Several cases began to emerge where it was argued that private companies that receive extensive funding from the state should be considered a state actor rather than a private actor. Eventually, many court decisions later, a new rule of law developed:
Just the fact that a private organization receives most of its funding from the government does not make it a “state actor.” The organization can be considered a state actor, and the state itself can be held accountable, when the state “has exercised coercive power or has provided such significant encouragement … that the choice in law must be considered the state’s.” Blum vs. Yaretsky457 US 991, 1004 (1982).
If you look at the Citizens Property Insurance Corporation website, you will see the following in the “About Citizens” section:
Citizens was created by the Florida Legislature in August 2002 as a non-profit, tax-exempt government agency to provide property insurance to eligible Florida homeowners who cannot find insurance coverage in the private market.

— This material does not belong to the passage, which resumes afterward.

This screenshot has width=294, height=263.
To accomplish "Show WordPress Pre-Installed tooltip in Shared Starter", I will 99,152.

Citizens are financed by the policyholder’s premiums; however, Florida law also requires citizens to take assessments of most Florida policyholders if they experience a deficit in the wake of a particularly devastating storm or series of storms.2
While the motivation to create a entity like Citizens is respectable, the characteristics that make up the company are just like most other real estate insurance companies in Florida that are not protected under the guise of being a state entity.

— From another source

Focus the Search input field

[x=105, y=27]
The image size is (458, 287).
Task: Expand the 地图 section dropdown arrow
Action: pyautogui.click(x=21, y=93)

So, just like Chip, I would like to ask a question: Why can citizens – an insurance company whose main “state-like” characteristic used for its classification of “state actor” is anchored in state funding through assessments – avoid the long-term rule of law applied in Blum vs. Yaretsky?
Not only that, but if you look at the company’s website, Citizens also has an entire section where it uses its “good” purpose to explain its mission – which can be found in the section entitled “Purpose-Driven Mission”:
A goal-oriented mission
Citizens Property Insurance Corporation plays a crucial role in Florida’s property insurance market by providing property insurance coverage to people who are in Good faith has the right to receive coverage via the private market but cannot do so. As one of Florida’s leading home and business insurance companies in Florida, we strive to ensure that our customers receive a service that is comparable to the standards of the private market.

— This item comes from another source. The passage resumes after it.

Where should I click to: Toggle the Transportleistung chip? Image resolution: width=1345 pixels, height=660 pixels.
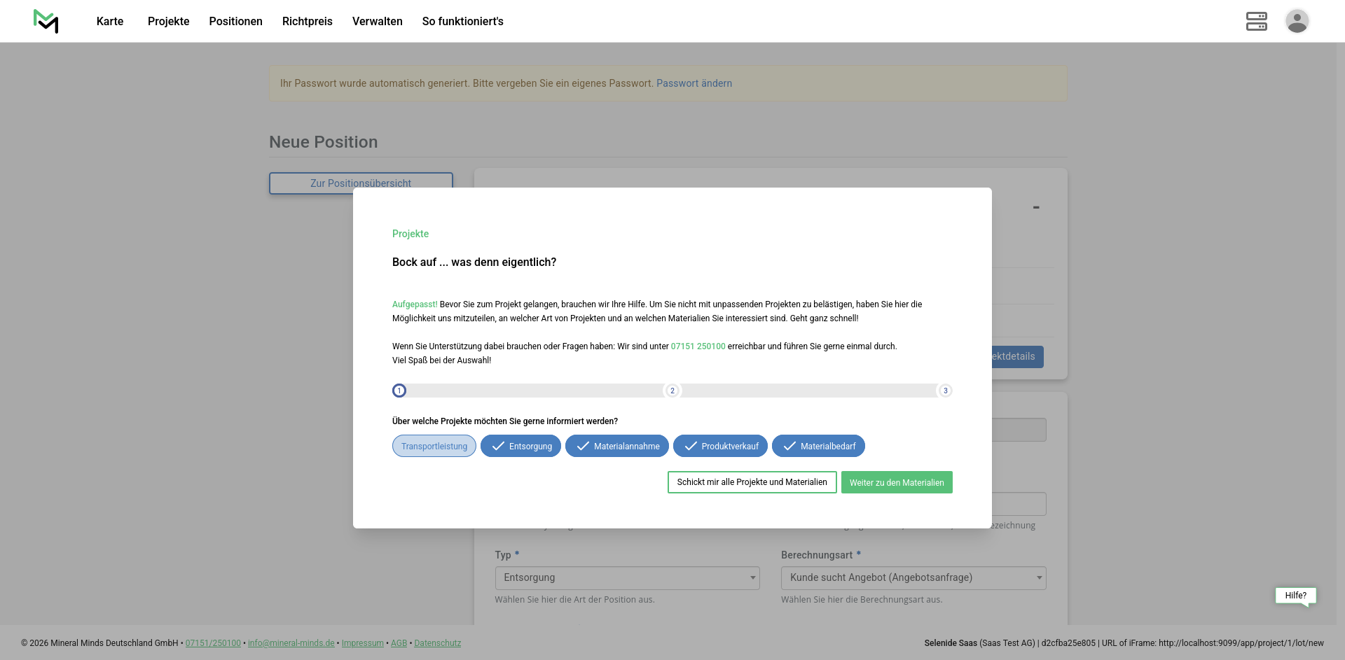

Citizens is a non-profit company whose employees are primarily driven by our mission to serve the people of Florida. In addition to providing a quality product and service, we strive to be good managers of the premium funds entrusted to us and are committed to modeling the highest level of ethical behavior.
Our goal-oriented mission informs every action and decision we make, and we are proud of the valuable service we provide to our customers and Florida’s marketplace.3
If citizens can publicly market their efforts for good governance and their commitment to “modeling the highest level of ethical behavior”, then why can these statements not be tested?
The Florida Insurance Civil Remedy Statute was designed to prevent insurance companies from misconduct and misconduct. I see no reason why a company that openly presents itself as the basis for good faith, with a commitment to the highest level of ethical behavior, should be given immunity from the system designed to literally test the validity of that statement.